§ **TASK TO CARRY OUT**: The expected output is the full set of entries, printed exactly, without pictures.

§ **PROVIDED DATA**:
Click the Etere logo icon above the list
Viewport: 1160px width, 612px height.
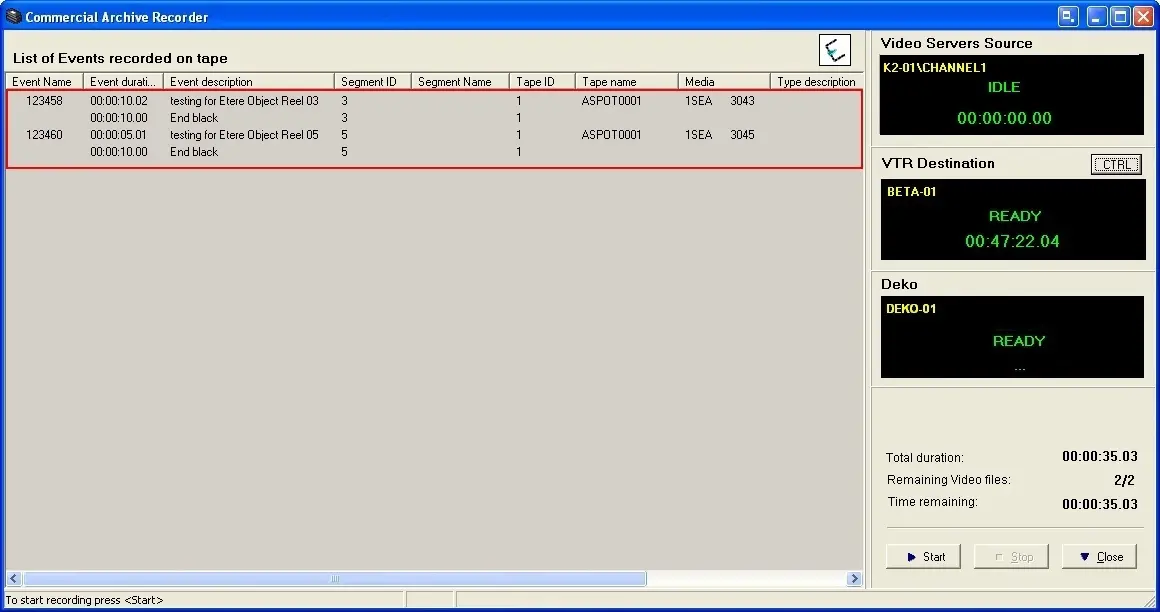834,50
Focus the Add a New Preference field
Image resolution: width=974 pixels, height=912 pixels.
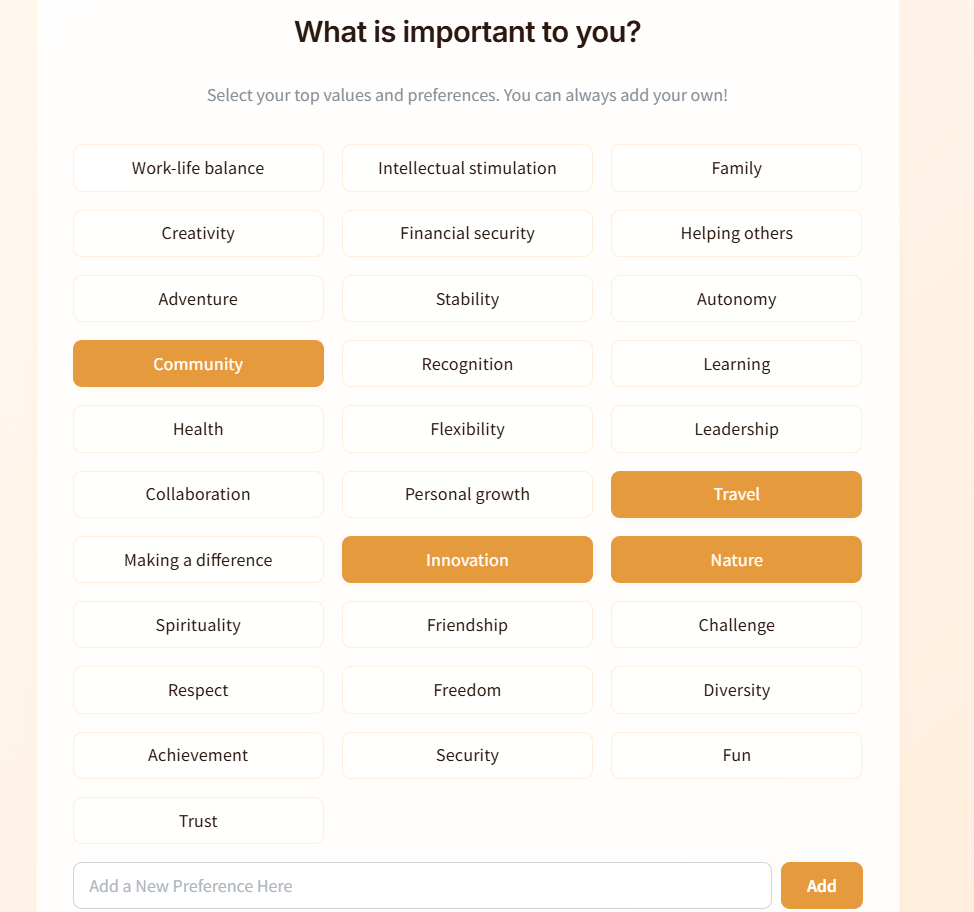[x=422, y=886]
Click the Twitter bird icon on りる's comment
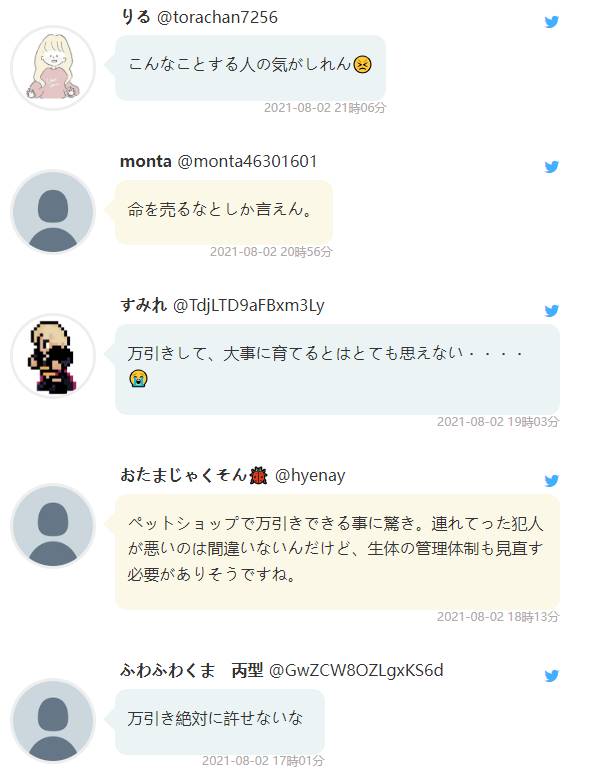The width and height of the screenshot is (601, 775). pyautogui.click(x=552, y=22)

§ **TASK ANSWER**:
Click the Etere logo icon above the list
Viewport: 1160px width, 612px height.
834,50
Focus the Add a New Preference field
Image resolution: width=974 pixels, height=912 pixels.
[x=422, y=886]
Click the Twitter bird icon on りる's comment
The width and height of the screenshot is (601, 775). pyautogui.click(x=552, y=22)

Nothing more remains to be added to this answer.